Но произошло это потому, что возник русский народ, которого не было до Петра. Кто составил гордость и славу новой страны? Тургенев и Карамзин — носители откровенно татарских фамилий; Державин тоже из татар. Предки Лермонтова — в Шотландии, предки Пушкина — в Африке, предки Боратынского, Некрасова, Чайковского, Лобачевского и Бунина — в Польше, предки Фонвизина, Цветаевой и Ахматовой — в Германии. Вся действительная слава России добыта этим народом в петербургский период его истории. И с этим народом — покончили. Кто?
Слово крестьянин, как известно, — татарское искажение слова христианин, презрительная кличка для обозначения подъяремной массы безропотных пахарей. Так уж устроено человечество: везде, во всех странах, больше всего обид и унижений доставалось кормильцу, работавшему на земле. Везде его попирали и топтали. По Заболоцкому «правда кривду вызвала на бой, и одолела кривда, и крестьяне с тех пор живут, обижены судьбой». Это одна версия, а вот другая, ей не противоречащая: исторически работать на земле стали те, кому не хватило дерзости и ума стать купцом, дерзости и жестокости — стать воином. Самые робкие, уступчивые и покладистые, самые непритязательные. Отсюда и крепостное право… Но, конечно, нигде рабство не господствовало так долго и не носило такого унизительного характера, как в России. Нигде крестьянин не был так тёмен, невежествен и туп, — туп, это необходимо подчеркнуть, и в нравственном отношении. Как это ни горько, а теперь, после Гулага, не признать этого нельзя. Русская литература XIX века идеализировала мужичка-кормильца, возвестила миру, что мужик скажет спасибо сердечное своим радетелям и просветителям. Мужик и сказал это спасибо — Гулагом. Мужик, русский крестьянин, самая низкая человеческая порода в Европе, вчерашний раб, выучившийся грамоте и получивший докторскую степень по философии, — он убил Россию… Заметь, пожалуйста, что всё это я говорю тебе не как представитель другого народа, а как выходец из этой самой тупой рабской массы, у которой христианская Троица была Христос, Богородица и малоазийский Никола-Угодник. Я — Чистяков по матери, мои предки — ярославские крепостные на тридцать поколений вглубь. С ними за спиной я утверждаю: крестьяне в Московии и России не были не то что христианами, это понятно: они не были русскими. Русские — петровская формация, генетический сплав деятельных, способных и совестливых представителей многих народов Запада и Востока. И вот с этими-то русскими, на минуту ставшими в XIX веке совестью христианской Европы, расправилась Совдепия, а завершила их уничтожение — Путляндия. «С Россией кончено…» Сегодняшним московским думакам, которые теперь все сплошь доктора наук, хоть они и остались рабами и деревенщиной, — за державу обидно. Рабство у них в крови.
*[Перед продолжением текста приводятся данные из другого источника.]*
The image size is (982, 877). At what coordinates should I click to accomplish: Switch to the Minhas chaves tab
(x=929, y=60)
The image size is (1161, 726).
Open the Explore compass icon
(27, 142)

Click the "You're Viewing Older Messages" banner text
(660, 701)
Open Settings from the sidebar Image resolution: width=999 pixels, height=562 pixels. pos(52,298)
Петербург опустел в 1918 году с переносом большевистского правительства в Москву. Мотивировка была — близость Маннергейма и Прибалтики с остатками белой армии. Действительная же причина — внутренняя подсознательная потребность мужичка-христофора, натянувшего марксистский фрак, повернуться спиной к Западу: то есть — вернуться к Московии, к Малюте Скуратову. Большевики, конечно, сами этого не понимали, что совсем не удивительно и не ново. Традиции и нравственные парадигмы преспокойно перешагивают через смену этноса. Личная воинская доблесть была первым достоинством кельтов Галлии — и до самого Вердена оставалась первой добродетелью французов, вышедших из смеси галлов с тевтонами.
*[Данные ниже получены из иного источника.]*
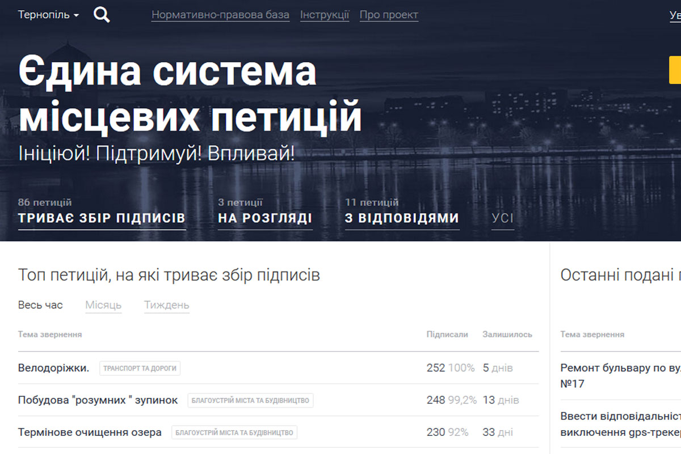Open the Тернопіль city dropdown
681x454 pixels.
(x=48, y=15)
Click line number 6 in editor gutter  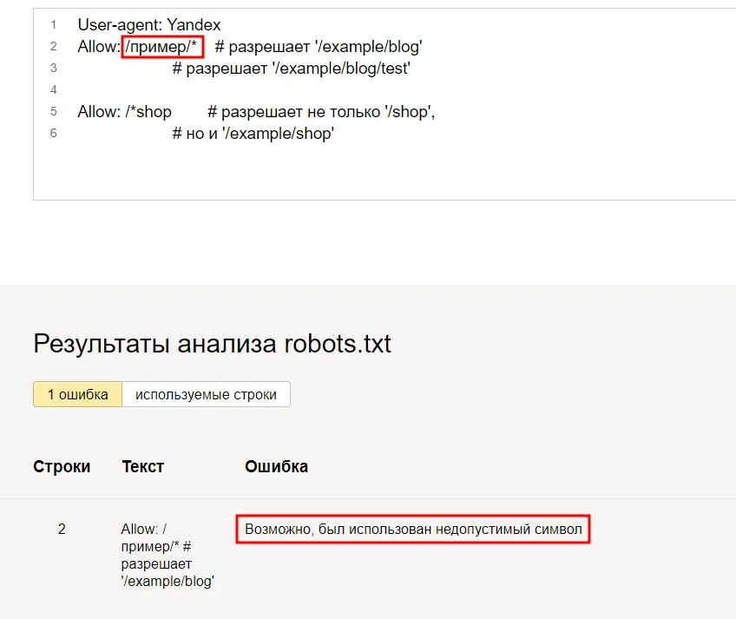tap(54, 134)
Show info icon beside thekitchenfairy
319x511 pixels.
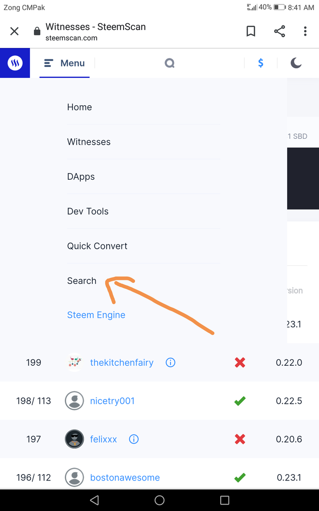click(170, 363)
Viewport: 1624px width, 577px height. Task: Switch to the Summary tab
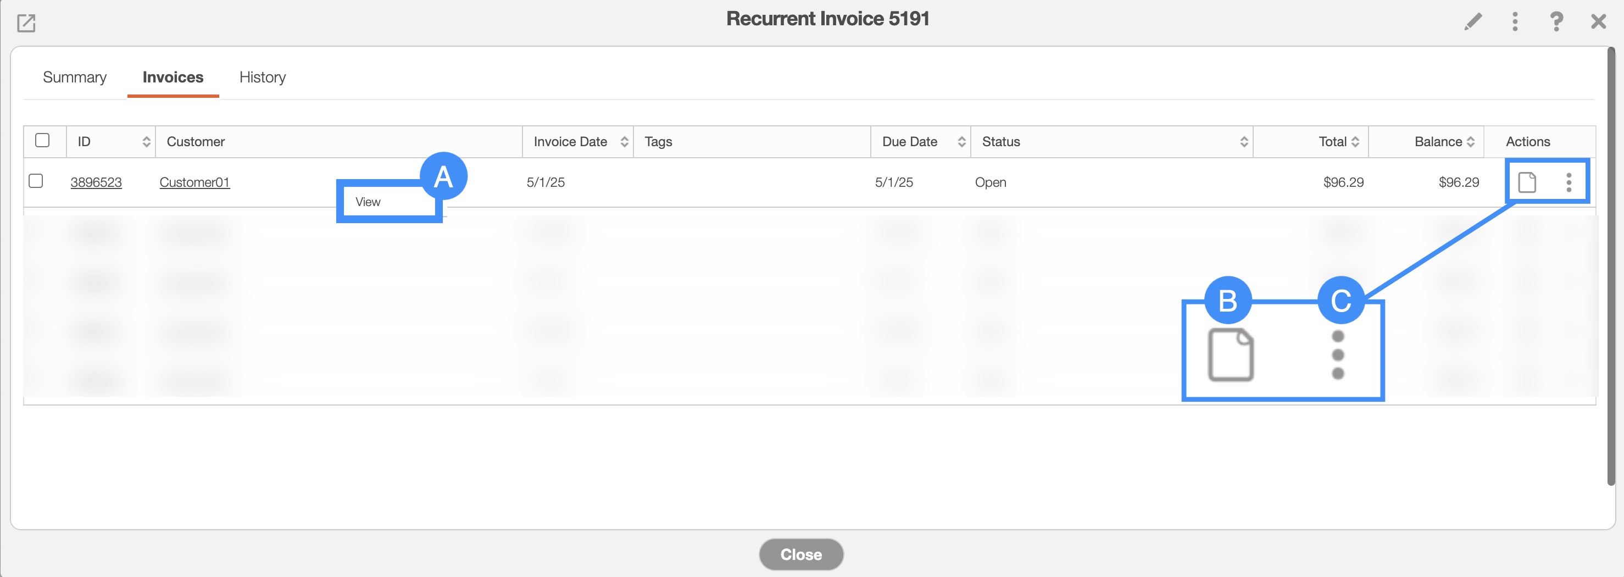(74, 77)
Можно и то добавить, что представление о враждебном Западе выросло из вражды к католицизму, из церковного раскола. Это дело очевидное. А вот что не совсем очевидно: сегодняшняя ненависть к США и страх перед США (страны, от которой Россия не видела ничего, кроме добра и помощи) выросли у дипломированных потомков мужика-христофора из ненависти к католической Польше и страха перед Речью Постолитой, некогда крупнейшей страной Западной Европы, которой только лень и недальновидность помешали расправиться с Московией. Польша, конечно, ещё и тем была ненавистна Московии, что олицетворяла прогресс и просвещение. В ней университеты возникли раньше, чем в Москве (при Филарете) появилась первая светская низшая школа. Первый русский учебник грамматики пришёл из Польши.
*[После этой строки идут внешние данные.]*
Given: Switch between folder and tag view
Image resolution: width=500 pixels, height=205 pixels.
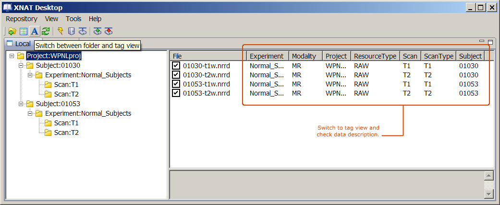Looking at the screenshot, I should (x=34, y=31).
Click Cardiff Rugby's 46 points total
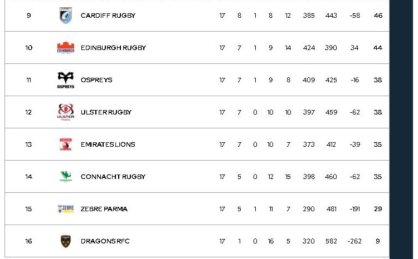The height and width of the screenshot is (259, 418). (378, 16)
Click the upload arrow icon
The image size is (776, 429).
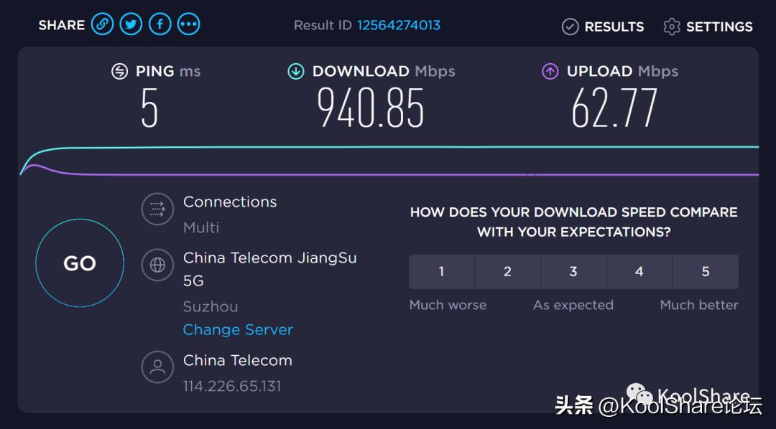550,71
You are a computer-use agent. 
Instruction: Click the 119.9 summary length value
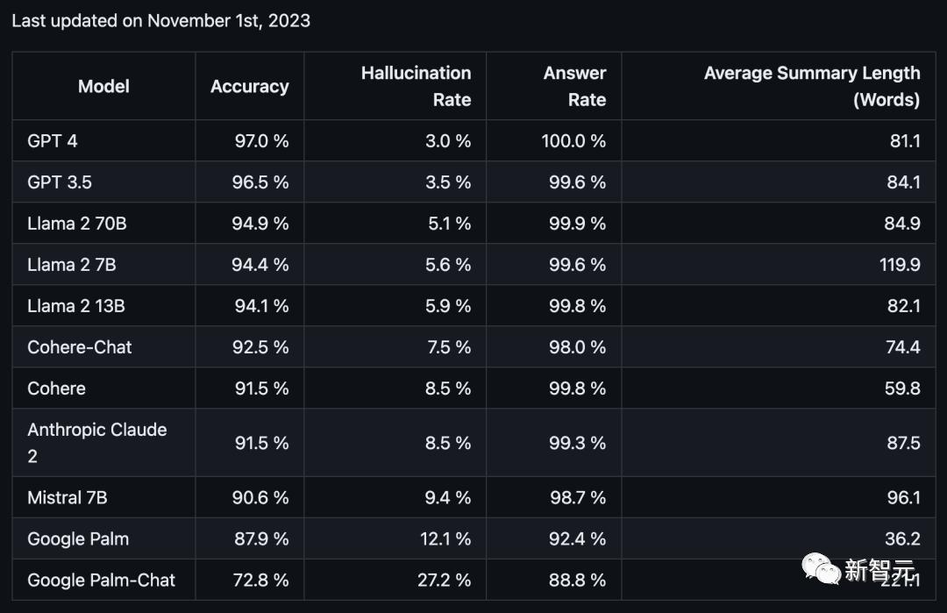tap(900, 265)
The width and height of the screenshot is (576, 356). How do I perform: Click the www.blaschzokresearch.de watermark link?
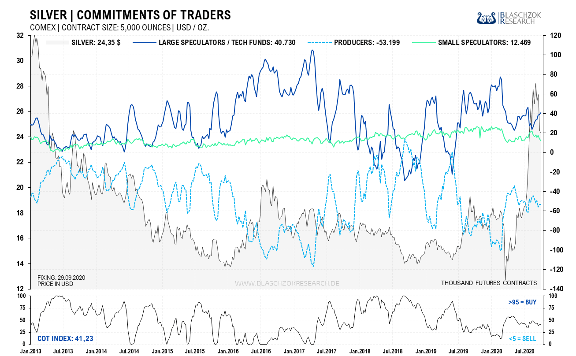click(x=287, y=283)
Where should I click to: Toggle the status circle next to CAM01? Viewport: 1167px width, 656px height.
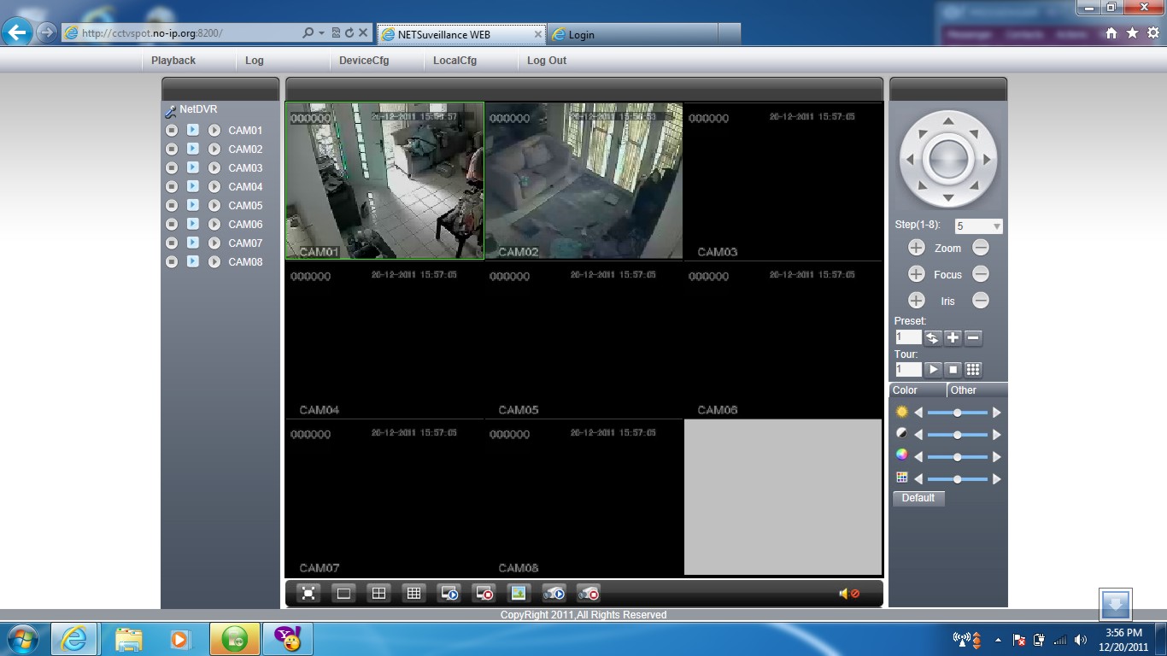pos(172,131)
Страна, сегодня называющая себя Россией, не имеет права на это имя в первую очередь потому, что Россия понимала себя как интегральную часть западной христианской цивилизации, а Путляндия во всём Западе без разбора видит врага, и даже свою религию, пресловутое православие (больше похожее на идеологию, чем на религию), противопоставляет христианству как целому, всему христианству. Конечно, и географически Путляндия не Россия. Нет и не может быть Руси без Киева, Чернигова и Пинска. Новгород, где впервые утвердились варяги-русь, даже в период полной своей зависимости от Киева никогда не считал себя Русью. «Мы словеньски» — вот их самоназвание.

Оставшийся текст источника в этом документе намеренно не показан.